The ASX tech share sector can be a very fruitful place to find opportunities that can deliver good long-term returns. After the share price pain of 2022, you would have been forgiven for thinking tech shares were going to be seeing some significant pain in their financials.
But that hasn't been the case. The ASX shares I'm going to talk about in this article all revealed impressive growth during reporting season and still seem to be on track for long-term success. I think investors should be paying closer attention to these names.
Airtasker Ltd (ASX: ART)
Task platform business Airtasker reported ongoing good revenue growth and an improvement in its financials, despite the difficult economic conditions.
FY23 revenue rose 40% to $44.2 million, with strong growth in both the UK and US, while the net cash outflow fell by 24% to $16.1 million. The company said it's on track to be free cash flow positive in FY24.
Siteminder Ltd (ASX: SDR)
Global hotel management software business Siteminder reported numbers that seemed to justify its recovery over the last few months.
In FY23, total revenue increased by 30.5% to $151.4 million and annualised recurring revenue (ARR) improved 33.5% to $173.1 million. The underlying earnings before interest, tax, depreciation and amortisation (EBITDA) improved from a loss of $14.6 million in the first half of FY23, to $7.4 million in the second half, bringing the total loss to $21.9 million.
The locked-in ARR suggests further revenue growth can come in FY24.
Altium Limited (ASX: ALU)
Altium is one of the largest players in the electronic printed circuit board design software space. It reported its revenue increased 19.2% to US$263.3 million in FY23, while net profit before tax increased 29.3% to US$87.8 million.
Altium is riding the wave of increasing demand for electrical devices and parts. The company is expecting its FY24 revenue to increase by another 20% to 23% to between US$315 million to US$325 million.
RPMGlobal Holdings Ltd (ASX: RUL)
Small ASX tech shares have seen plenty of volatility and I believe RPMGlobal has reached a profitability inflection point.
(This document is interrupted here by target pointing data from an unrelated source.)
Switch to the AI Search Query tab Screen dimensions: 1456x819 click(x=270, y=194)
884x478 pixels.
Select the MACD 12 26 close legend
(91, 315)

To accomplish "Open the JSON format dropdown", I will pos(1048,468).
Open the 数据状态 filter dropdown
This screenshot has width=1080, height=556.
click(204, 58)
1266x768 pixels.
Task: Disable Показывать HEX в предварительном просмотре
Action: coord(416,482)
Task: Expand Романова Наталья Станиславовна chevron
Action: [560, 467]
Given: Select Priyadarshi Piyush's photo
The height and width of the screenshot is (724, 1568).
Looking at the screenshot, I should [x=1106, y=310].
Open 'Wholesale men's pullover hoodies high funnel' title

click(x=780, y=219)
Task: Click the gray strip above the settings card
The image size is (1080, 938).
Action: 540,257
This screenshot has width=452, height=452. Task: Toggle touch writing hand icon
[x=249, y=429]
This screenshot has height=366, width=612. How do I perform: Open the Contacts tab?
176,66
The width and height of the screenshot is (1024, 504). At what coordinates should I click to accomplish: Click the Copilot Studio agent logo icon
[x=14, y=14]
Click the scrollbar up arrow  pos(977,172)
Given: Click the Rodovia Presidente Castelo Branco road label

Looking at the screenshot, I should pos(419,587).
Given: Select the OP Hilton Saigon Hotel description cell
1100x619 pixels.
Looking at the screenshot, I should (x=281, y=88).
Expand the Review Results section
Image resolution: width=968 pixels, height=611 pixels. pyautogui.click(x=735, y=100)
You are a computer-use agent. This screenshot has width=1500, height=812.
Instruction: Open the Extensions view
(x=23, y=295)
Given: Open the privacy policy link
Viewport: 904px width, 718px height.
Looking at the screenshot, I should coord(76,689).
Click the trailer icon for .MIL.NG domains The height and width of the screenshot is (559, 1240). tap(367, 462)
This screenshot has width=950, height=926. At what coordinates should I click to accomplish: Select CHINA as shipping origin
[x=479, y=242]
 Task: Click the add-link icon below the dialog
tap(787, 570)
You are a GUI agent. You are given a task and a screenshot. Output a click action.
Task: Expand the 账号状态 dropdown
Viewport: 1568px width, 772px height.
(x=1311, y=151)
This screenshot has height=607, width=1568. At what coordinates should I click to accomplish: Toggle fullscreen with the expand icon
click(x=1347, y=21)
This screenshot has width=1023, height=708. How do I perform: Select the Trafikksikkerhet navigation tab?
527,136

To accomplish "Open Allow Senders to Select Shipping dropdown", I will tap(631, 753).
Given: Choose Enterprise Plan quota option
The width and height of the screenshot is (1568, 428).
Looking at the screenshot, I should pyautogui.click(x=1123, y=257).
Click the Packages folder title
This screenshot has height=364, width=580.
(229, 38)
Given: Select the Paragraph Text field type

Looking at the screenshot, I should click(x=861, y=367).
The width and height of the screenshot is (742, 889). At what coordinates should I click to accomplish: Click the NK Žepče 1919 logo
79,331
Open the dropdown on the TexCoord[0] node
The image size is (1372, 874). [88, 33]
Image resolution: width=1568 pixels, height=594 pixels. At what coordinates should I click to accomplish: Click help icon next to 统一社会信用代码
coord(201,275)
The mining software business reported some impressive numbers. Total revenue increased 18% to $98.4 million in FY23, while net profit after tax (NPAT) improved by $7.8 million to $3.7 million. From now on, ongoing revenue growth should help accelerate net profit if margins keep increasing.
Megaport Ltd (ASX: MP1)
The enabler of organisations to connect with cloud infrastructure is seeing strong demand for its services.
In FY23, it grew revenue by 40% to $153.1 million while normalised earnings before interest, tax, depreciation and amortisation (EBITDA) was a positive figure for the first time, coming in at $20.2 million.
The company also revealed that FY24 revenue is expected to grow by between 24% to 27%, while underlying EBITDA is expected to rise between 152% to 182% to between $51 million to $57 million.
It was impressive how much financial growth all five of these stocks were able to achieve during FY23 despite macroeconomic challenges.